What this task involves - Should a line in the entries below contain "computer", return that line.

Collected data
######
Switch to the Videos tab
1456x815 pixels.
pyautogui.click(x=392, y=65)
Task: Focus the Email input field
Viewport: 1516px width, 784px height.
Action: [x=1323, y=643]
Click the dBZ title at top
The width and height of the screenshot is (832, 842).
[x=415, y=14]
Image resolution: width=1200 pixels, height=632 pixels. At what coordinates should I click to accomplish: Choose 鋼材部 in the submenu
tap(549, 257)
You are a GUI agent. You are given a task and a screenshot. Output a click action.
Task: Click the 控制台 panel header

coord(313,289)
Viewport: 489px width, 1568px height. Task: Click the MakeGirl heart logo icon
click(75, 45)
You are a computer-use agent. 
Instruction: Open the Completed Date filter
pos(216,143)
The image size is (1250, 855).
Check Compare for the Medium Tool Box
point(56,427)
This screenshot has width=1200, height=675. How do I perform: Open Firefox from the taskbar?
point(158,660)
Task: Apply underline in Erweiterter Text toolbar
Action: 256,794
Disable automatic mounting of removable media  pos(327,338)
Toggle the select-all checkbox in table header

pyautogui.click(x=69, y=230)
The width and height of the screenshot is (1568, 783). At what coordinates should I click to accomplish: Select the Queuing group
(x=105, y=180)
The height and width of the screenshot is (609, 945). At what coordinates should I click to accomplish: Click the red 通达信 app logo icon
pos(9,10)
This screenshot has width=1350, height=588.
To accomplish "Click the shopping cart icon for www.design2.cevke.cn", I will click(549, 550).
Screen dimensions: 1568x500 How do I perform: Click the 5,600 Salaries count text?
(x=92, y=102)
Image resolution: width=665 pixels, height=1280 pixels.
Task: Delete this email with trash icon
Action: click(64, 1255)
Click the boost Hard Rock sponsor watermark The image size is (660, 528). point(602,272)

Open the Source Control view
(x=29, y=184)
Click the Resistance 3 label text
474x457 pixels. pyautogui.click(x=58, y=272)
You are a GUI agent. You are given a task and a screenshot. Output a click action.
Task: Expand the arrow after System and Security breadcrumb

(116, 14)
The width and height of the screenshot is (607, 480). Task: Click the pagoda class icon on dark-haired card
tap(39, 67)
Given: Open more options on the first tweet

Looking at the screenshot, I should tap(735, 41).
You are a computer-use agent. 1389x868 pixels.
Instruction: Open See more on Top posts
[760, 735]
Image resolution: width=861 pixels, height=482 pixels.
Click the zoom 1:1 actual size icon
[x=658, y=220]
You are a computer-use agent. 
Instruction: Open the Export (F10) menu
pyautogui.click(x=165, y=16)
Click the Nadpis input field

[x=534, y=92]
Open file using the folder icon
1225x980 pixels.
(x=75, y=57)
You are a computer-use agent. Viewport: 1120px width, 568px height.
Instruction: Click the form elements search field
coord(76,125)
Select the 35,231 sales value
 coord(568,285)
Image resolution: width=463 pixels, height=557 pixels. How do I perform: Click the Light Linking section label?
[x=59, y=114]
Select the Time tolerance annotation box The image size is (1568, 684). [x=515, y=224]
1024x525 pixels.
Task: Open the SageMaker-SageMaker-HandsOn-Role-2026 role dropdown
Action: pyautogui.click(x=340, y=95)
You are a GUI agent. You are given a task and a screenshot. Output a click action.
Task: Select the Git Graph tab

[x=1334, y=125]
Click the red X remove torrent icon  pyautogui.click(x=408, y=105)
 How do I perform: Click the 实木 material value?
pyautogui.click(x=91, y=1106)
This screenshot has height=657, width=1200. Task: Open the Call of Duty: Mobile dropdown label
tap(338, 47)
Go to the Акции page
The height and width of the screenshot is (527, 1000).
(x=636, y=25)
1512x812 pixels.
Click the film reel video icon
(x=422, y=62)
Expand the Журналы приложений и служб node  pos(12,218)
######
Exercise response -
You are a computer-use agent. 
You are a computer-use agent. 1389x868 pixels.
You are a computer-use agent. 
You are a computer-use agent. Viewport: 1120px width, 568px height.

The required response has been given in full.